NEWS

Legal experts explain why teen cannot be prosecuted for racist rant

Nancy Molnar Times-Reporter staff writer
Dover
BELSKY
STYER

NEW PHILADELPHIA No criminal charge is expected over a racist rant in which a Dundee-area teen said he would shoot all Black people. The video, made in July, also referred to bringing back slavery.

An unknown individual shared the video again on social media this month with the comment, "Internet, do what you do best.

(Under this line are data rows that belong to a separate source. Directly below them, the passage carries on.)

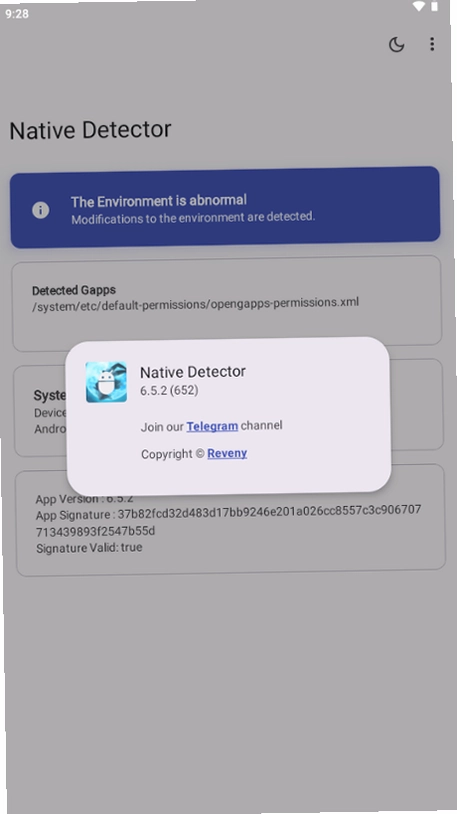Viewport: 457px width, 814px height.
Task: Open the three-dot overflow menu
Action: tap(432, 44)
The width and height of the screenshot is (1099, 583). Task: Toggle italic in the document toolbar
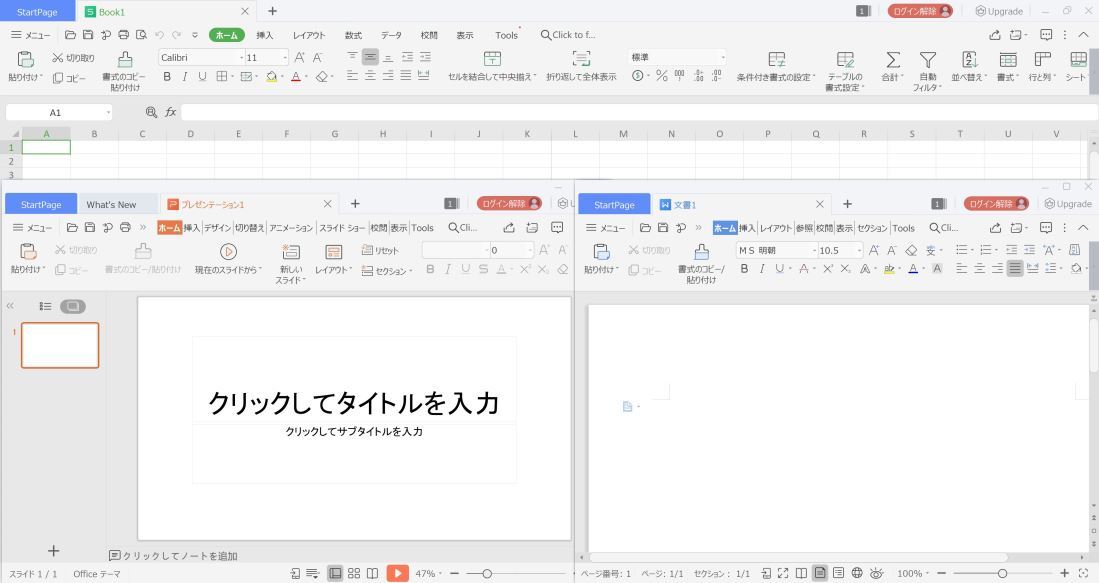(760, 268)
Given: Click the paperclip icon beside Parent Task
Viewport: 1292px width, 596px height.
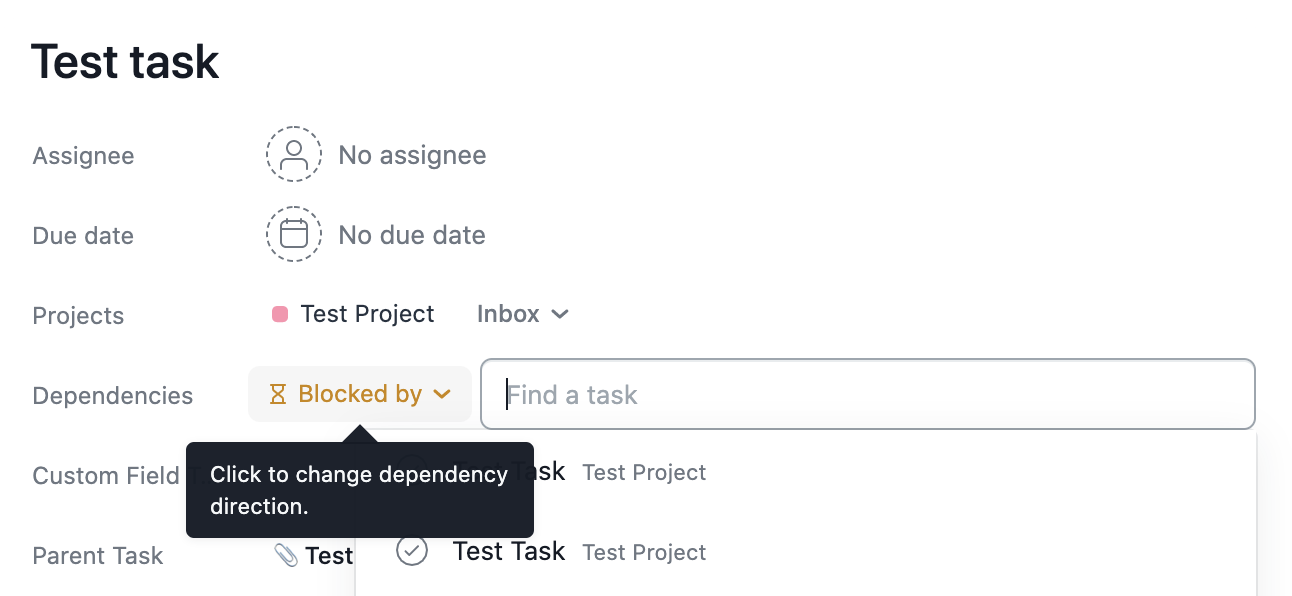Looking at the screenshot, I should click(286, 556).
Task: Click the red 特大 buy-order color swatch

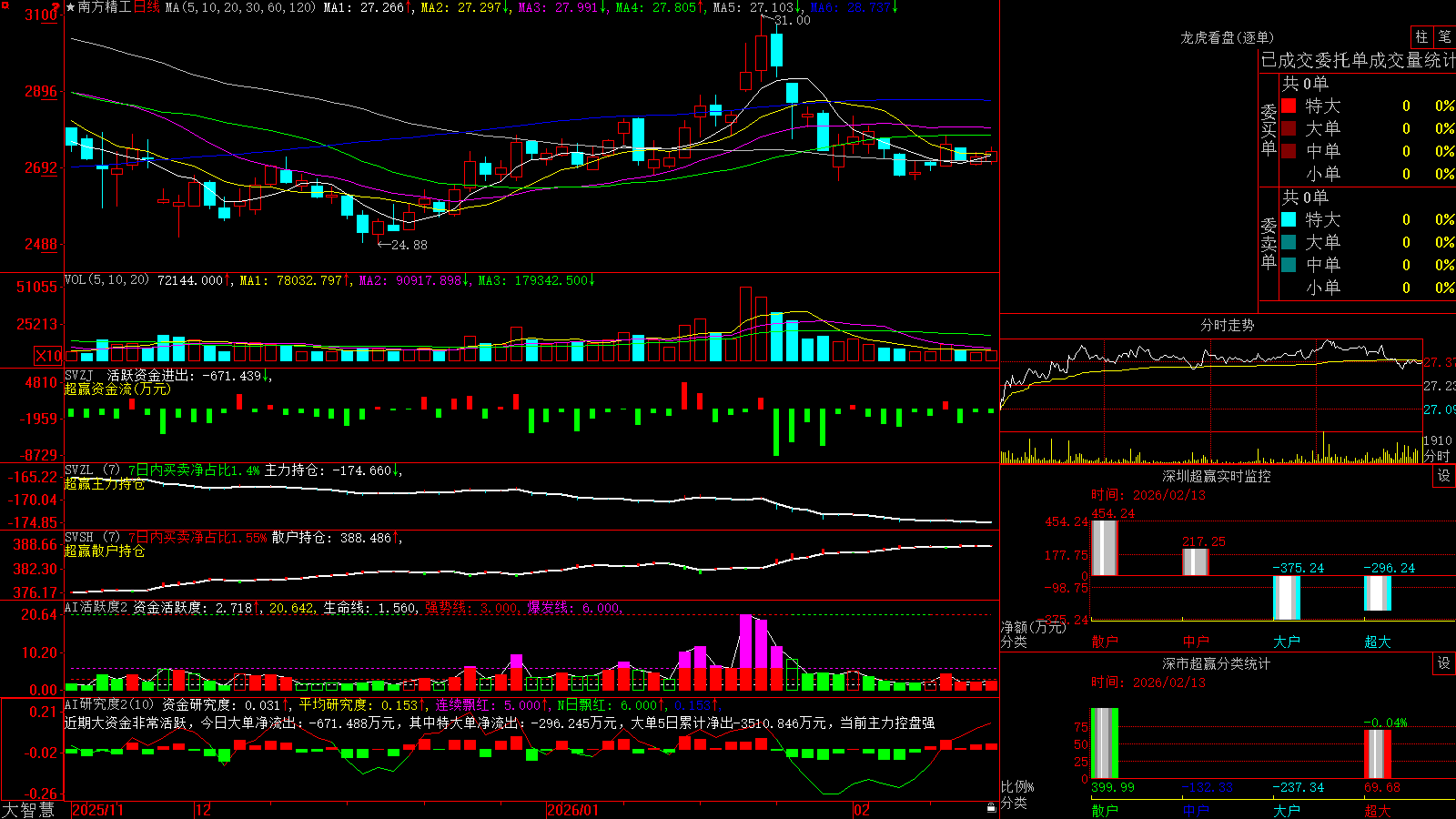Action: tap(1289, 106)
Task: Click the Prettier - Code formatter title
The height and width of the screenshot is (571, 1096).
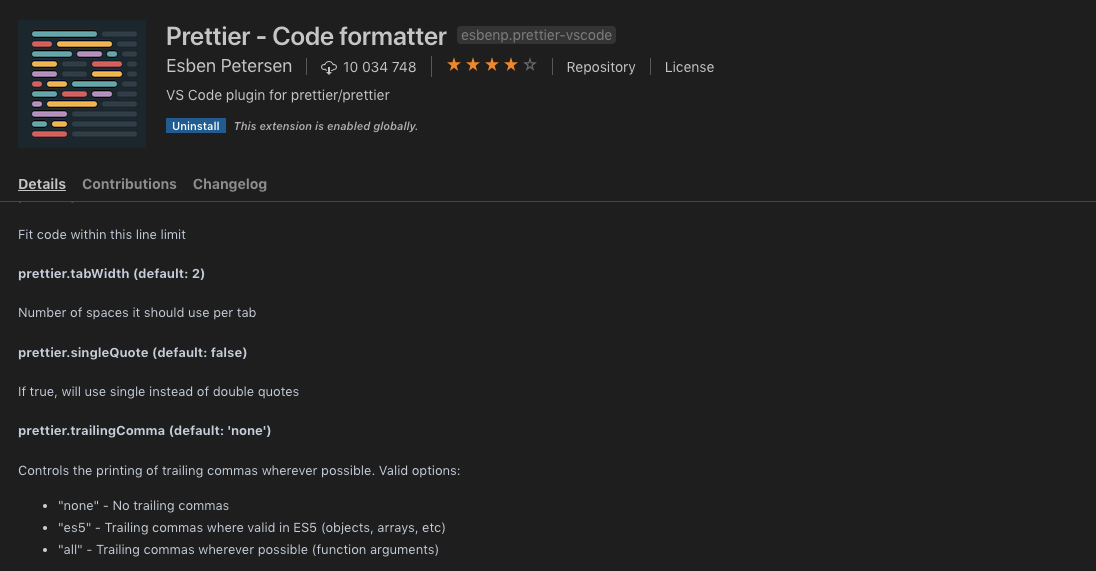Action: tap(306, 36)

Make him famous." It was reported to law enforcement on Jan. 8.

The words spoken in the 15-second video do not constitute the crimes of menacing or disorderly conduct, Tuscarawas County Prosecutor Ryan Styer wrote in a letter sent Friday to Sheriff Orvis Campbell. 

Styer described the content of the video as "disgusting, abusive, and hateful." 

"This rant, and any others like it, are not protected speech by virtue of the fact that it is laced with a pejorative use of the n-word, which can indeed be a fighting word in Ohio case law. The question here is not the constitutionality of the rant but, rather, whether it falls within the crime of menacing ...."

State law describes menacing as knowingly causing another to believe that the offender will cause physical harm to the person or property of the other person, the other person's unborn, or a member of the other person's immediate family.

"In this case, however, the video prompting complaints was not posted by the juvenile but, instead, it was posted five months later by an unknown person with a call-out to publicly shame the identified juvenile — an objective that seems to have been accomplished," the prosecutor wrote to the sheriff.

"(T)o prove the element that a particular person feared for his/her or his/her immediate family member’s safety, we would need to assess the circumstances of a particular witness to the original posting of the July video, not the January posting of the call-out video," Styer wrote.  

The prosecutor wrote that disorderly conduct cannot be proven for the same reasons: no complaints at the time of the original posting in July, unclear circumstances, and delay leading to the posted call-out video in January.

More:Sheriff: Teen's racist rant not likely to result in charges

Whether speech can be criminally prosecuted rests on whether it poses an imminent threat, according to Martin “Marty” H. Belsky, Randolph Baxter Professor of Law at the University of Akron School of Law. 

"Ordinarily, an individual has a right to make comments — racist, religious, anti-Semetic, anti-Black, anti-Catholic, anti-Protestant — and make those comments as long as it doesn't cause a clear and present danger to society," he told The Times-Reporter in a telephone interview. "We've had situations where people say, 'Go do X. Go do Y. Go do Z. And people go and do it, and it's still not considered to be enough to incite a riot."

As an example of speech that cannot be punished, Belsky cited a 1969 U.S. Supreme Court decision in a case from New York. The high court overturned the conviction of a man because the court did not believe that his remarks were so inherently inflammatory as to constitute “fighting words” that provoke the average person to retaliation.

He gave an example of a threat that could be punished: A man dresses in a white sheet, burns a cross, says "Follow me, we're going to go get them," leads the group to a place and says "Go in and do it." Even if the instigator does not enter the site himself, he can be prosecuted.

But if the same person takes the same actions and says "Go and do it," a day before or the morning before, Belsky said, "That's not specific. It has to be imminent."

Courts have also ruled in different cases about statements like "go get whitey" or "go get (Black people)," Belsky said. "The court has said that that's a generic statement. That's too general a statement. It doesn't meet imminent danger, imminent risk, imminent action and therefore it's not punishable."

More:Citizens group disappointed by sheriff's response to teen boy's racist rant

Attorney Robert Preston weighed in on the issue on Facebook. He made his remarks in response to individuals who expressed dismay that Campbell said the teen would probably not be prosecuted.

"Folks, last time I looked to be charged with a crime (an) actual crime had to be committed. In Ohio this could, arguably, be considered assault or menacing. However, both those crimes have to have an actual victim. A person, not a group or a class. The sheriff is doing his job and enforcing the law.

"He can’t, nor should he, arrest somebody because they say something upsetting or, admittedly, vile," Preston wrote. "Hopefully the school will handle this as appropriate and get this young man the counseling and redirection he needs."

Law professor Belsky said the teen could face school discipline if his comments violated school rules that were in place when he spoke.

"If you have rules in place that indicate what can and cannot be done, then disciplinary action can be taken against the student for what they say," Belsky said. "But you can't punish speech as speech unless you have a rule or regulation already in existence that gives fair notice what is allowable or not allowable."